→ **Page extract**
▬▬▬▬▬▬

Submitting batch jobs

A simple example

Consider this job script (job1.sh) of running Matlab on 1 CPU core:

 1#!/bin/bash
 2#$ -l h_rt=01:00:00
 3#$ -l h_data=4G
 4#$ -N job_name
 5#$ -cwd
 6#$ -o stdout.$JOB_ID
 7#$ -e stderr.$JOB_ID
 8
 9source /u/local/Modules/default/init/modules.sh
10module load matlab/R2020a
11
12matlab -nodisplay -nojvm  -nosplash -singleCompThread  < svd.m

Since this is our first job script example, we will explain each component in details. In later sections, we will consider other job types. You will find that submitting other job types to be very similiar to this basic one.

Job parameter

Option

Purpose

-l h_rt

wall-clock time limit

-l h_data

memory size

-N

job name (optional)

-cwd

use the current working directory

-o

file name of standard output

-e

file name of standard error

Additional comments:

  • This job script is bash (shell) script (indicated by the line, #!/bin/bash), so the body of the script has to written in bash syntax.

  • Without -cwd, the output will be written to the user’s top level $HOME directory. Use -cwd to run in the current directory, and to keep your top-level $HOME clean.

  • A batch job does not have a “screen” attached to it; all “screen output” of the program will go here. Similarily for the -e option.

  • The order of these job parameters does not matter.

  • The standard input and output files may be combined by (-e is omitted):

    #$ -j y
    #$ -o stdout.$JOB_ID
    
  • The $JOB_ID variable makes the stdout/stderr file names unique for different jobs.

  • In the job parameter block (prefixed by #$), these environment variables are supported: $JOB_ID, $TASK_ID (see “job array”), $JOB_NAME, $HOSTNAME, $USER and $HOME

  • By default, the job will allocate one CPU core to run the computation. That’s why we also force Matlab to run in the single-thread mode using the option -singleCompThread. Running computations exceeding the requested computing resources might cause the job to be terminated without notification.

▬▬▬▬▬▬

→ **Collected material**
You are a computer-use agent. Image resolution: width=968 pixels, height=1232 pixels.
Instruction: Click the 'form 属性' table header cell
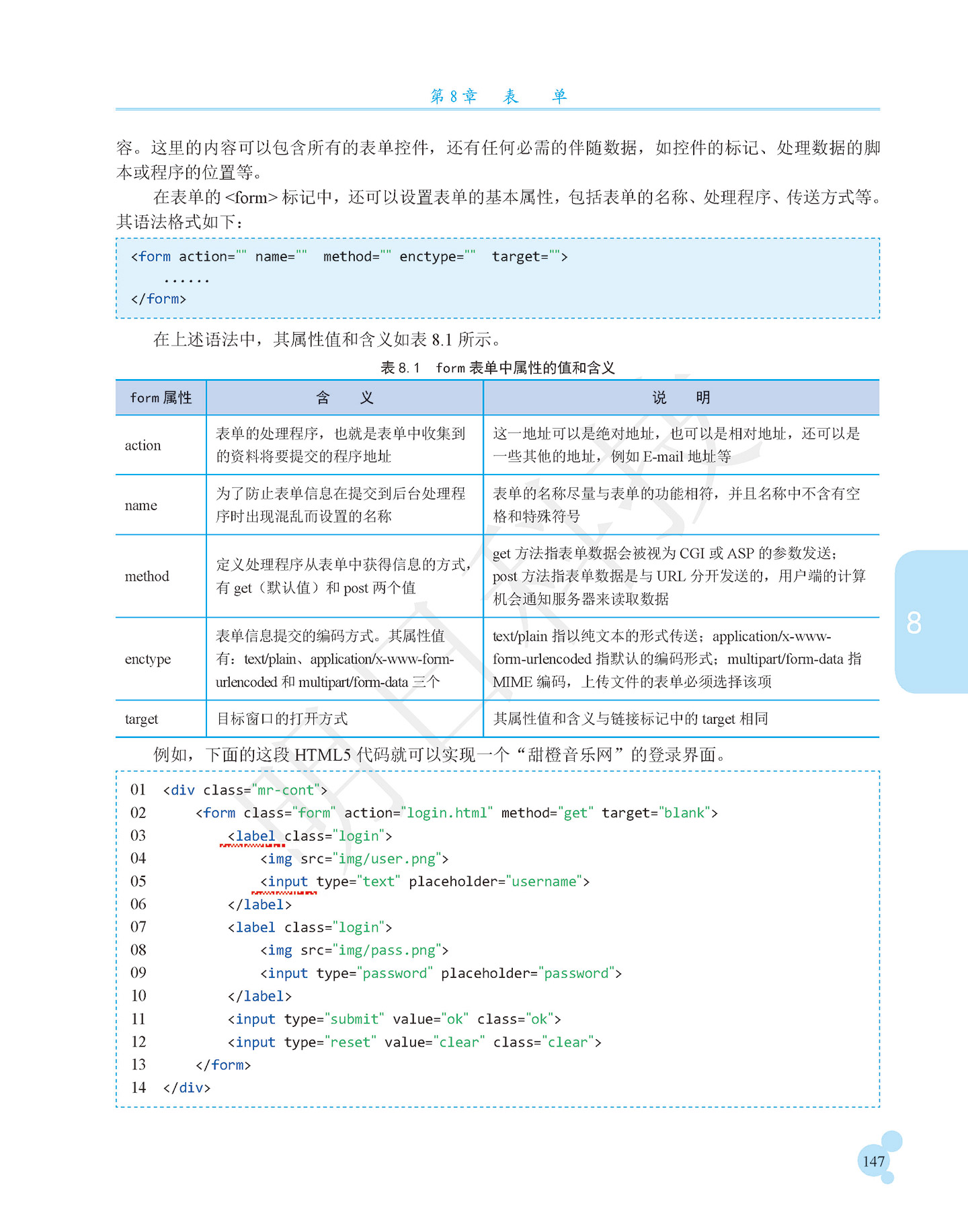click(x=161, y=398)
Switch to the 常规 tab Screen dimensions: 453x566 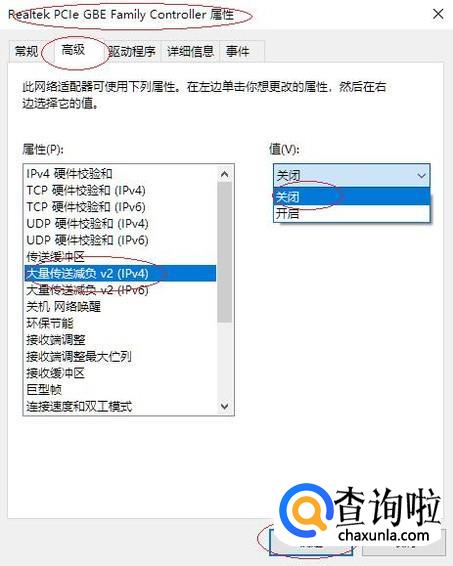(26, 51)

▬▬▬▬▬▬

→ **What this task involves**
Which environment variables does the batch job guide say are supported in the job parameter block? Nothing in the lines matters for this.

→ **Finished answer**
$JOB_ID, $TASK_ID, $JOB_NAME, $HOSTNAME, $USER, $HOME